Jammu, Dec 04: The High Court of Jammu and Kashmir and Ladakh has delivered a sharp reprimand to the Union Territory administration, holding that it engaged in “selective implementation of court directions” in the matter of appointments to the posts of Dental Assistant and Junior Dental Technician.
A Division Bench comprising Chief Justice Arun Palli and Justice Rajnesh Oswal dismissed a batch of government appeals, describing them as an abuse of legal process, and imposed costs on the UT.
The dispute stemmed from selections conducted by the Jammu and Kashmir Services Selection Board. Candidates holding a Diploma in Dental Hygienist Training Course were allowed to participate but were later denied appointment on the grounds that their qualification was not the “requisite” one.
Their writ petitions were allowed in August 2017, prompting the administration to file the present Letters Patent Appeals.
The Bench upheld the 2017 judgment in full, noting that the Health and Medical Education Department had itself declared—through a communication dated November 19, 2015, that the Dental Hygienist diploma was an eligible qualification.
On that very basis, an earlier petition was allowed in September 2016 and implemented without objection.

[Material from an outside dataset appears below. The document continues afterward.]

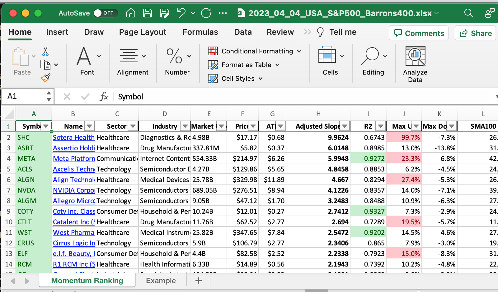Open Analyze Data tool
The width and height of the screenshot is (498, 292).
(415, 64)
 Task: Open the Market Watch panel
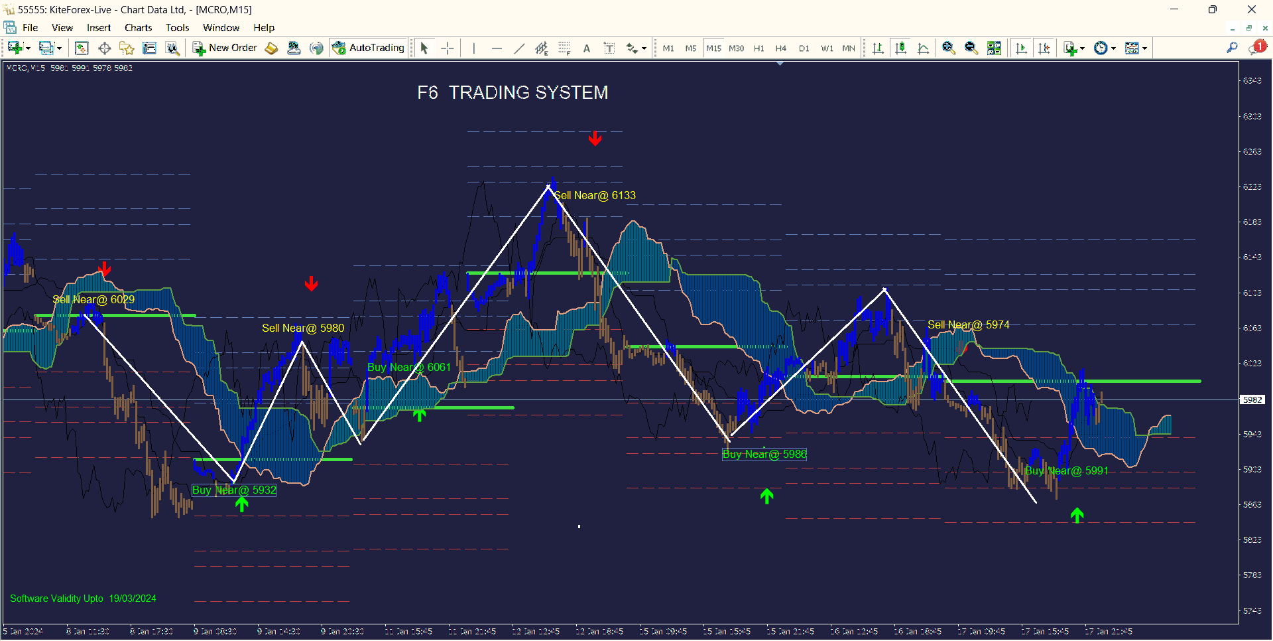click(82, 48)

Yet, the administration challenged the 2017 judgment based on the same principle, and did so after an unexplained delay of nearly six years, by which time the JKSSB had issued a revised selection list in March 2018.

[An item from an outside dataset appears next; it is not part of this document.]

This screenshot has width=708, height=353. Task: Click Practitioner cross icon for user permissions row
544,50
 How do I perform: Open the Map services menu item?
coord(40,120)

The Court observed that the UT’s conduct appeared designed to shield lower-merit appointees who lost their positions in the revised list, rather than to uphold the claims of candidates with higher merit who had been kept out of service for seven to eight years.

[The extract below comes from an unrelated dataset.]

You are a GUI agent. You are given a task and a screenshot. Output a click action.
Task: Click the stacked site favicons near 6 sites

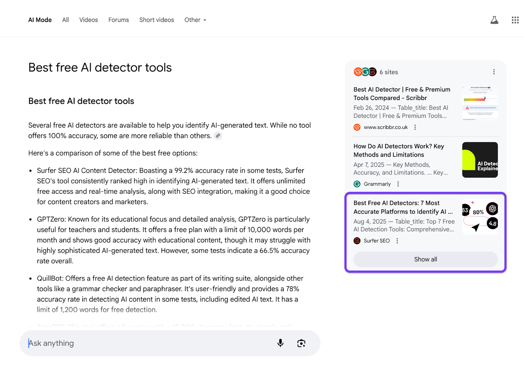pos(365,72)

Citing the Supreme Court ruling in Shivappa v. Chief Engineer (2023), the Bench reiterated that the State cannot apply different standards to similarly placed persons or selectively implement judicial decisions.
In strongly worded remarks, the Division Bench stated that the appeals were “devoid of merit” and a “classic example of the abuse of the process of law”, faulting the administration for its “regrettable disregard” for more meritorious candidates.
Finding no distinction between the cases in which the UT had quietly implemented the Court’s directions and the present one, the judges affirmed that the Single Judge’s 2017 order suffered from no legal infirmity.
All appeals were dismissed, with the Court directing the UT administration to pay costs of Rs 10,000 to each private respondent included in the 2018 revised selection list.